Articles: Norah Lindsay, the Life and Art of a Garden Designer

When the beau monde of between-the-wars Britain required audacious herbaceous borders, they summoned not the stout, plain Gertrude Jekyll, but the amusing and aristocratic Norah Bourke Lindsay. Between 1920 and 1944 the impecunious Norah Lindsay fluttered about from York to Devon and from England to France (with side trips to Yugoslavia and Rome), advising and overseeing the planting of the gardens of the titled and illustrious. Lindsay’s style of directing-the-head-gardener design was in sharp contrast to that of her, until-now, more celebrated contemporary who stuck close to her beloved Munstead Wood from where she sent out her finely detailed plans. Unlike Jekyll, who wrote prolifically on gardening topics, Norah mainly confined her writing to copious and sprightly letters to her close circle of friends.

Period Country Life photographs and some family- and client-owned archival images provide the surviving documentation of Norah’s work. Only a handful of her gardens have either partially survived (Cliveden in Berkshire, Mottisfont Abbey in Hampshire, Port Lympne in Kent) or been recently restored (Blickling Hall in Norfolk). What has lived on is a plethora of primary biographical material, not the least of which are Norah’s journalistic letters. Presumably because of this and because Norah worked for and socialized with some of the most notable names of the time, Allyson Hayward made the decision to go the biographical route rather than garden analysis. The handsome, black-and-white photographs of such prime commissions as Waldorf and Nancy Astor’s Cliveden and Philip Sassoon’s Port Lympne convey, to some degree, the luxury and finesse of Lindsay’s plantings.

The author, who formerly chaired the now-defunct New England Garden History Society, does not neglect to impart, through direct quotation or otherwise, the peripatetic Lindsay’s design principles. The quixotic plant artist favored bold textural contrasts, variety, and well-defined “patches,” all organized in a formal, “Italianate” manner. The captions for the photographs sometimes point out flowers and color combinations.

Pictorial passages from Norah’s letters illustrate her style in both writing and planting. In a typical outpouring, in this instance to her favorite, the politician and immensely wealthy heir Philip Sassoon, she gushes, “It’s a pity you cannot see my garden now—it is a lesson in beauty and the lilies—regalias, ostrowskias, madonnas all wonderful—now at its height and so lovely I could put my arms around it . . .” Even so, the regalias and the ostrowskias seem much less alive than the Windsors and the Cavendish-Bentincks, David Niven and his wife Prim, and “Emerald” Cunard (formerly Maud Burke of San Francisco). The insights into the character of Lawrence (“Johnny”) Johnston of Hidcote fame and her concept of his missteps at his Riviera retreat Serre de La Madone are far more involving than the poppy selected for the borders at Sassoon’s Trent. The glimpses of Edith Wharton and Charles de Noailles gardening at their neighboring estates on the French Riviera are more illuminating than any description of the color combinations at Lindsay’s own Medieval home, Sutton Courtenay.
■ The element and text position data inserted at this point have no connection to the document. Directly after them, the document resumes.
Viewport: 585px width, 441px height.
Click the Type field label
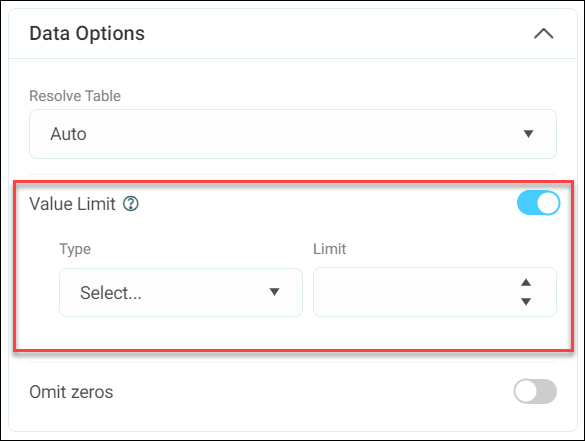pos(75,249)
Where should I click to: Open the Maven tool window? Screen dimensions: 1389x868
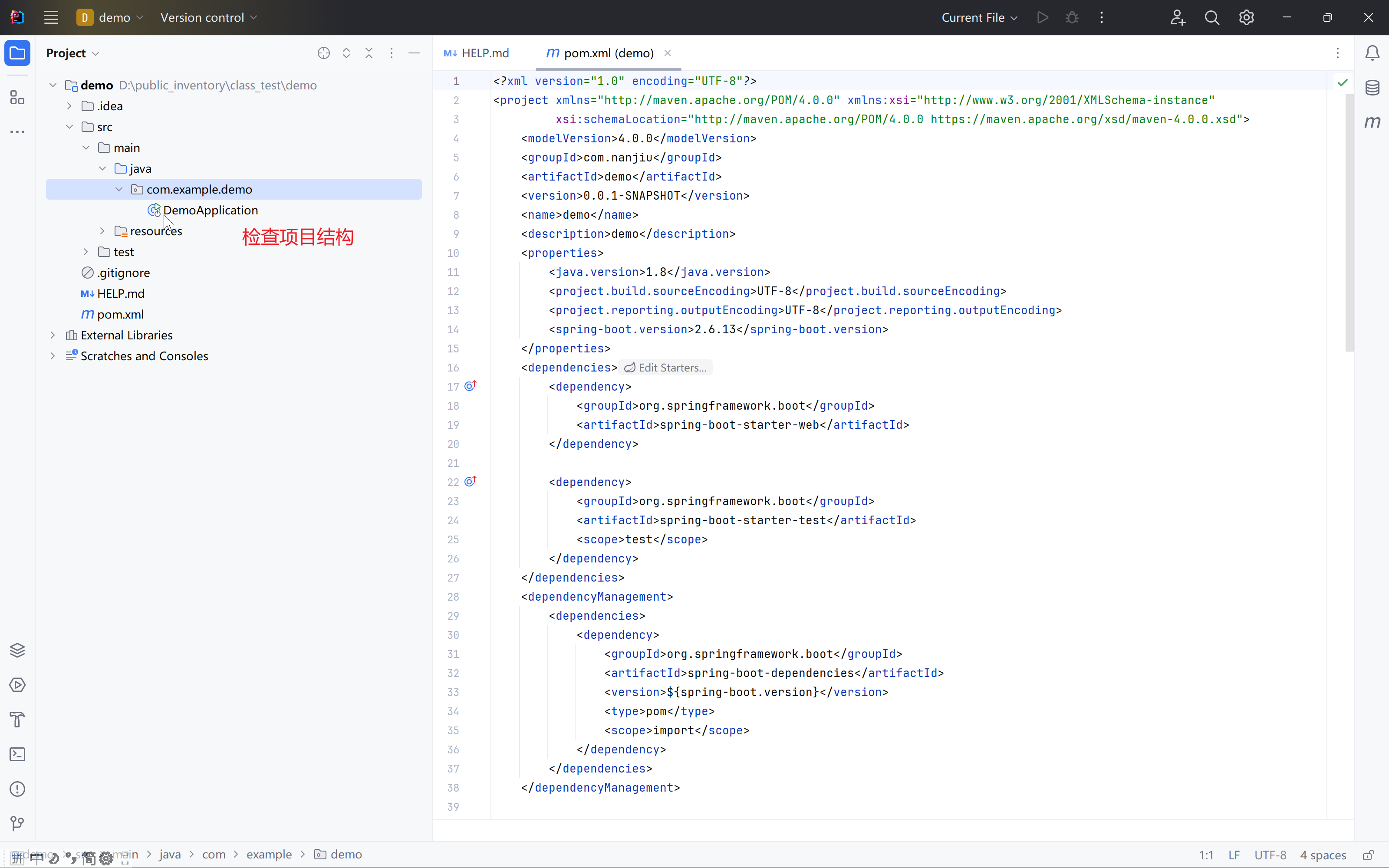1372,122
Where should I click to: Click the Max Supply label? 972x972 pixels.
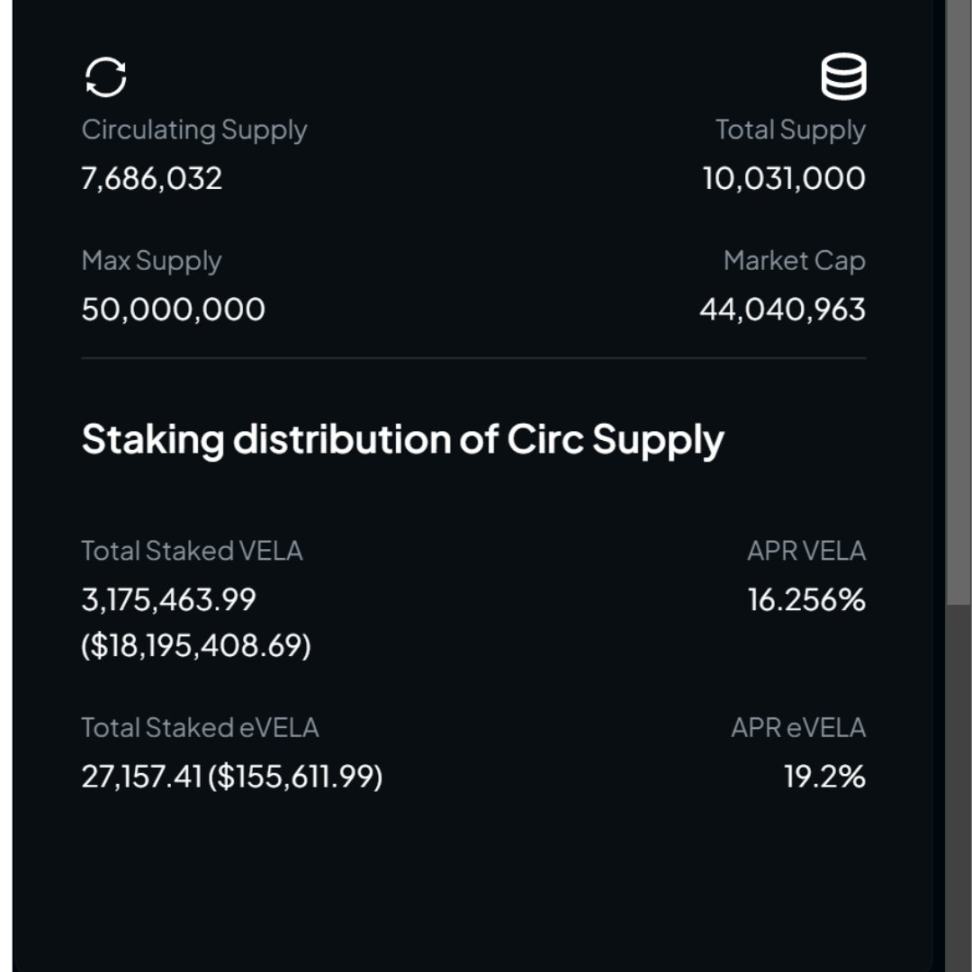point(151,261)

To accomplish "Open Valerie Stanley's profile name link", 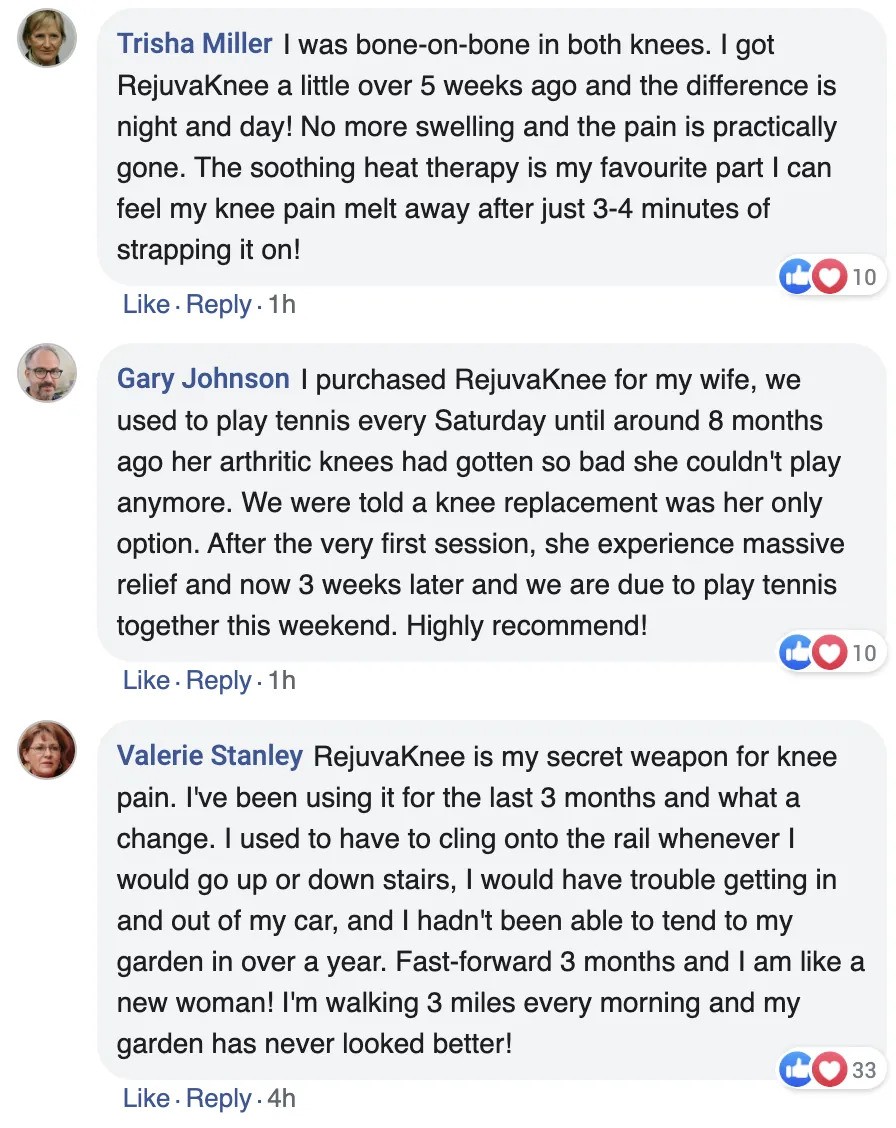I will tap(210, 755).
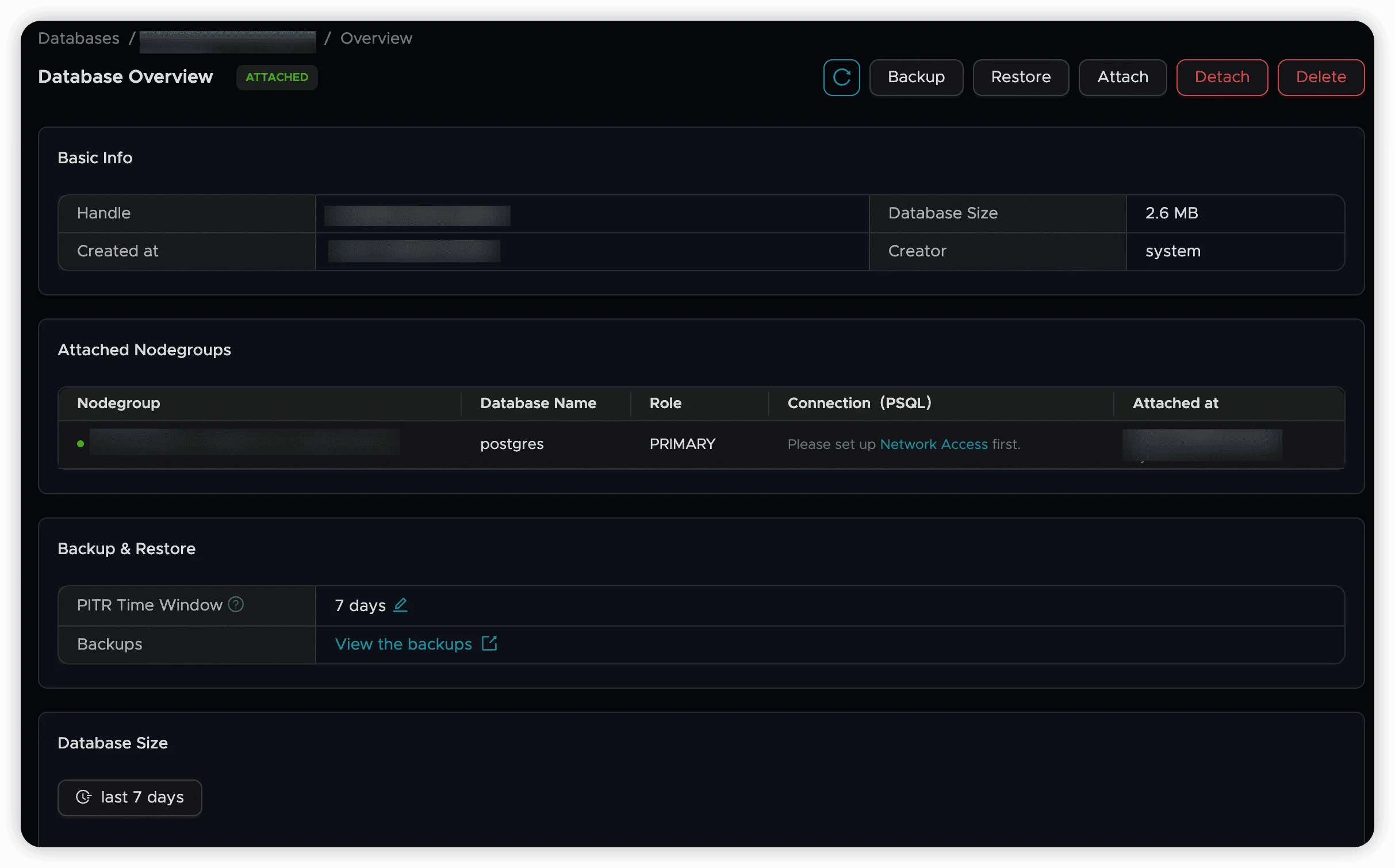
Task: Open the last 7 days range selector
Action: click(x=130, y=797)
After reading Norah Lindsay: The Life and Art of a Garden Designer, you will not understand the exact nature of Norah’s garden legacy or even whether she was, in that sphere, all that original. You will, however, have a colorful sense of her world, an insight aided by a glossary of some 300 of Norah’s “circle of friends,” from Annie Denton, her cook and mother of her devoted personal maid Daisy, to Thomas Evelyn Scott-Ellis, 8th Baron Howard de Walden, writer, sportsman, arts patron, and lessee of Chirk Castle. You may never discern the difference between Dierama, Bocconia, and Ceratostigma willmottianum here, but you will soon be able to identify Daisy Fellowes as “society beauty and writer” and the progeny of a Singer Sewing heiress and the 3rd Duc Decazes. Altogether this has to be one of the best social guides to early twentieth-century England, and perhaps the only one with the added bonus of a hundred ravishing views of borders and parterres.